→ Work item:
Your output should consist solely of the lines from the one with "You are a computer-use agent." through the end of the records, reproduced exactly, both ends included.

*** Information given ***

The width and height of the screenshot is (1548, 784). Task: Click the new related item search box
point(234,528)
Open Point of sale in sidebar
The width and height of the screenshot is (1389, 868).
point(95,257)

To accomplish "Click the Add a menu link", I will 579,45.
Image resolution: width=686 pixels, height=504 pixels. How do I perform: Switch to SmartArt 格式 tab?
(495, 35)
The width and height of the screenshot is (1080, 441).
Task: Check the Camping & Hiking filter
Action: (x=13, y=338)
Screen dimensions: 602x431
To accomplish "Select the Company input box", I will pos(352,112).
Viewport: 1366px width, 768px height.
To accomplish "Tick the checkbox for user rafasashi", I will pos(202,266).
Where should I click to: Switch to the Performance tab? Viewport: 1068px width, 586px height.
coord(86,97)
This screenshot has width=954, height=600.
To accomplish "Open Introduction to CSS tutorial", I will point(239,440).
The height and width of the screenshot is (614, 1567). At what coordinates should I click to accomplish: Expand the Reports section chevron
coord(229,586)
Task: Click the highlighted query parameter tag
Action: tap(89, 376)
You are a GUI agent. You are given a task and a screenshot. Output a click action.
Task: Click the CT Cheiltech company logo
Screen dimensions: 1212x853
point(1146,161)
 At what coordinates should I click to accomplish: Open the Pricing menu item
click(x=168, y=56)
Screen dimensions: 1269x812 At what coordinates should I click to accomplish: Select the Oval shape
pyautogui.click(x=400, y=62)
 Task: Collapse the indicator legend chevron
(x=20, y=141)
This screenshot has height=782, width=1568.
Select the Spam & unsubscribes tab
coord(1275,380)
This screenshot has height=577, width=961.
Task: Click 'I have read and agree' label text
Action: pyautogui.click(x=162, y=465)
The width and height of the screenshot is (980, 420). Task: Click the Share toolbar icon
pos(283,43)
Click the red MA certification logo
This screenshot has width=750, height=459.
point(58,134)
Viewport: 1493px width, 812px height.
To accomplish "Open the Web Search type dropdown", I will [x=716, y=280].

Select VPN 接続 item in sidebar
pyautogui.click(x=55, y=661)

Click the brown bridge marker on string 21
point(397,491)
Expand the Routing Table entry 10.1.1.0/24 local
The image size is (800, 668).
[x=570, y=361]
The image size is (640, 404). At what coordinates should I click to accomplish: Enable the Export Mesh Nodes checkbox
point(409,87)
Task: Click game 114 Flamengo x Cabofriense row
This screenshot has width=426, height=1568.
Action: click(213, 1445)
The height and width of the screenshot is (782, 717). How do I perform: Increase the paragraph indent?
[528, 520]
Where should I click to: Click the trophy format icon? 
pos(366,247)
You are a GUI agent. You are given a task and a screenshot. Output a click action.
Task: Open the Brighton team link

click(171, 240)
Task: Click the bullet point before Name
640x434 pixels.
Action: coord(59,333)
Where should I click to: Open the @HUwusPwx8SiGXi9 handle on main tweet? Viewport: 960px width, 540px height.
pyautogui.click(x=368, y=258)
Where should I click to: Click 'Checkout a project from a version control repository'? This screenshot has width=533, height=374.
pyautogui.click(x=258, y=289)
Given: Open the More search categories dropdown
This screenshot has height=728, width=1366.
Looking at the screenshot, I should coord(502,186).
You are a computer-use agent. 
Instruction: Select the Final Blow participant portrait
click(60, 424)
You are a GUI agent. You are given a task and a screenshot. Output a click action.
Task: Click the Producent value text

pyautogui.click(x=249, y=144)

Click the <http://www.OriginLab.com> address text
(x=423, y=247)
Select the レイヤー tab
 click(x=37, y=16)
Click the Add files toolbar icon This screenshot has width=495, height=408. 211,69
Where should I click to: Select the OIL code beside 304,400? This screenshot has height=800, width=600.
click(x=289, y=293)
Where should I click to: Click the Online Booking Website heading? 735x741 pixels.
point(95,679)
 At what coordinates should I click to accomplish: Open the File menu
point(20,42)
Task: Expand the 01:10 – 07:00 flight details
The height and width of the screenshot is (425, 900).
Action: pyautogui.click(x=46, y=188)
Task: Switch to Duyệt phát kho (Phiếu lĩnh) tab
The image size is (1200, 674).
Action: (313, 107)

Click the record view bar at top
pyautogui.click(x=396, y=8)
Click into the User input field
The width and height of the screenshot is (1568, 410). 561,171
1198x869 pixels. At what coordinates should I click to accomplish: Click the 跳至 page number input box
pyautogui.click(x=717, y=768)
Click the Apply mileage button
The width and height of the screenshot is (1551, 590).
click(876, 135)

*** End of Information given ***

→ Solution to this exercise:
You are a computer-use agent. 
Instruction: Select the Final Blow participant portrait
click(60, 424)
You are a GUI agent. You are given a task and a screenshot. Output a click action.
Task: Click the Producent value text

pyautogui.click(x=249, y=144)

Click the <http://www.OriginLab.com> address text
(x=423, y=247)
Select the レイヤー tab
 click(x=37, y=16)
Click the Add files toolbar icon This screenshot has width=495, height=408. 211,69
Where should I click to: Select the OIL code beside 304,400? This screenshot has height=800, width=600.
click(x=289, y=293)
Where should I click to: Click the Online Booking Website heading? 735x741 pixels.
point(95,679)
 At what coordinates should I click to accomplish: Open the File menu
point(20,42)
Task: Expand the 01:10 – 07:00 flight details
The height and width of the screenshot is (425, 900).
Action: pyautogui.click(x=46, y=188)
Task: Switch to Duyệt phát kho (Phiếu lĩnh) tab
The image size is (1200, 674).
Action: (313, 107)

Click the record view bar at top
pyautogui.click(x=396, y=8)
Click into the User input field
The width and height of the screenshot is (1568, 410). 561,171
1198x869 pixels. At what coordinates should I click to accomplish: Click the 跳至 page number input box
pyautogui.click(x=717, y=768)
Click the Apply mileage button
The width and height of the screenshot is (1551, 590).
click(876, 135)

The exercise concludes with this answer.